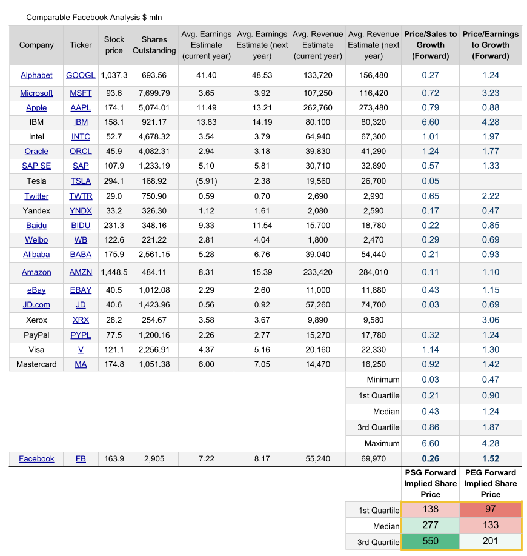Screen dimensions: 527x556
Task: Click the Shares Outstanding column header
Action: [154, 45]
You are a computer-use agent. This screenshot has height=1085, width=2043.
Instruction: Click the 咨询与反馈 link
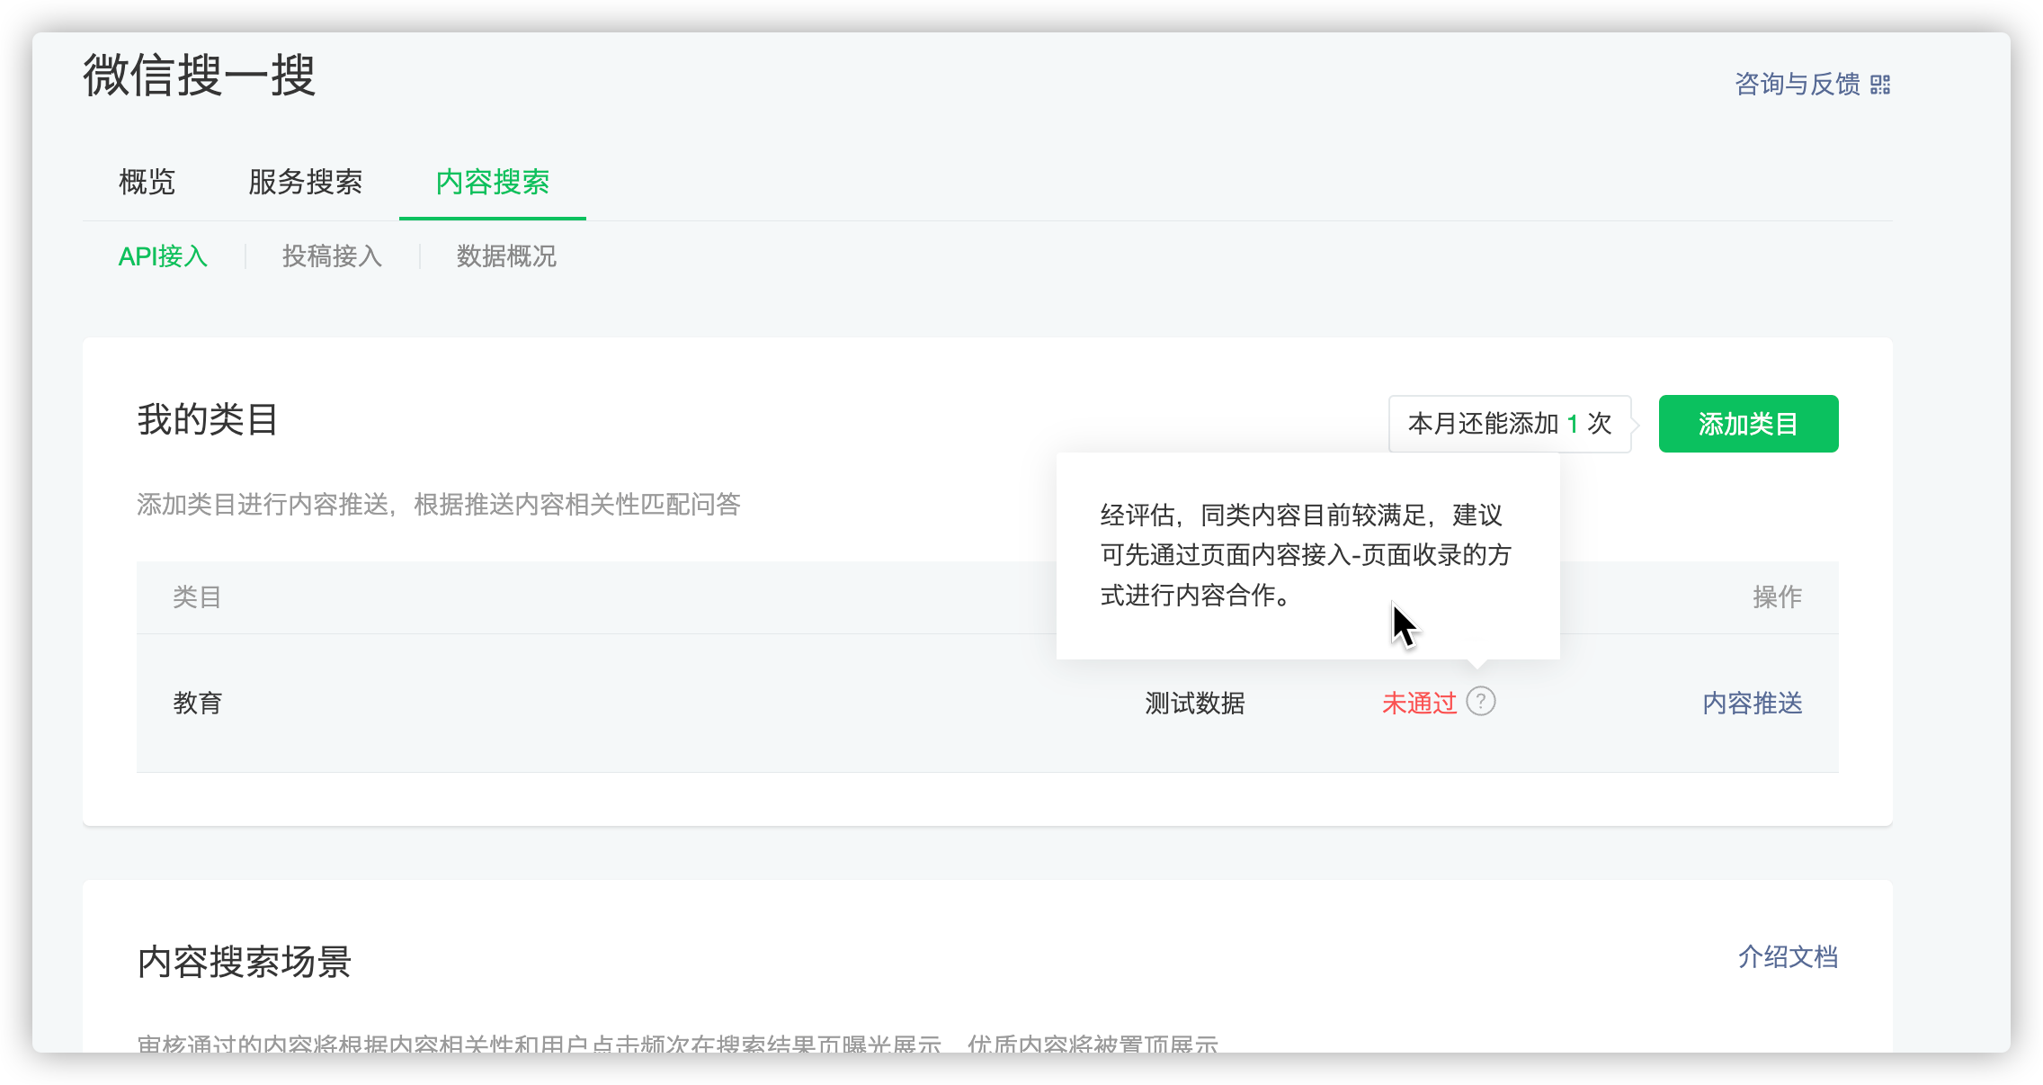[x=1797, y=84]
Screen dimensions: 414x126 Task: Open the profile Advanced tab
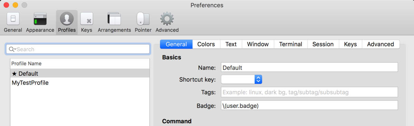[x=381, y=44]
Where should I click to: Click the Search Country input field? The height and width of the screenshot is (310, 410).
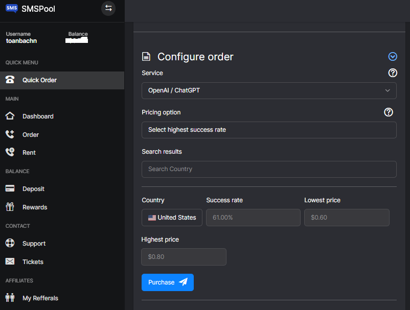[x=269, y=169]
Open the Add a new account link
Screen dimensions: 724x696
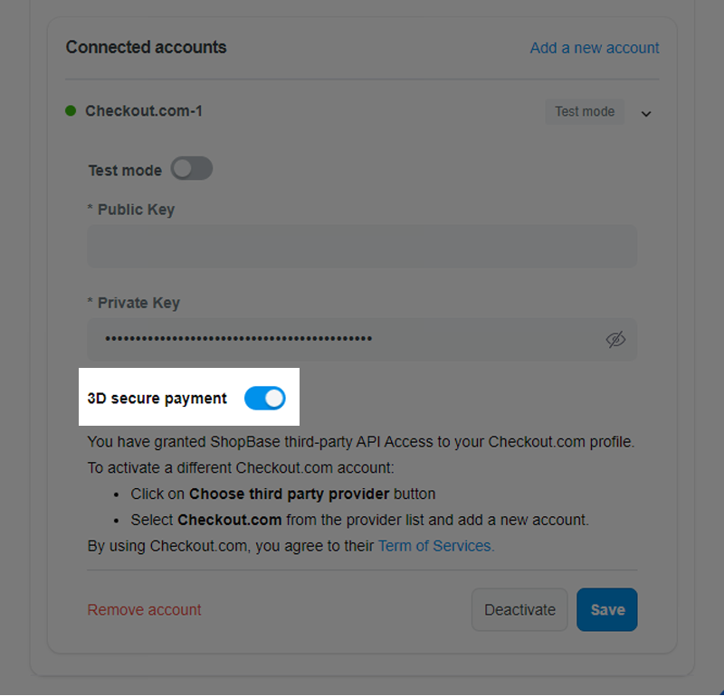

[Goal of the exercise]
Copy out every line of the records above word for word, without the pictures.

[Solution to the exercise]
Screen dimensions: 527x556
Task: Click the Shares Outstanding column header
Action: [154, 45]
You are a computer-use agent. This screenshot has height=1085, width=2043.
Instruction: Click the 咨询与反馈 link
[x=1797, y=84]
Screen dimensions: 414x126 Task: Open the profile Advanced tab
[x=381, y=44]
Where should I click to: Click the Search Country input field? The height and width of the screenshot is (310, 410).
[x=269, y=169]
Open the Add a new account link
Screen dimensions: 724x696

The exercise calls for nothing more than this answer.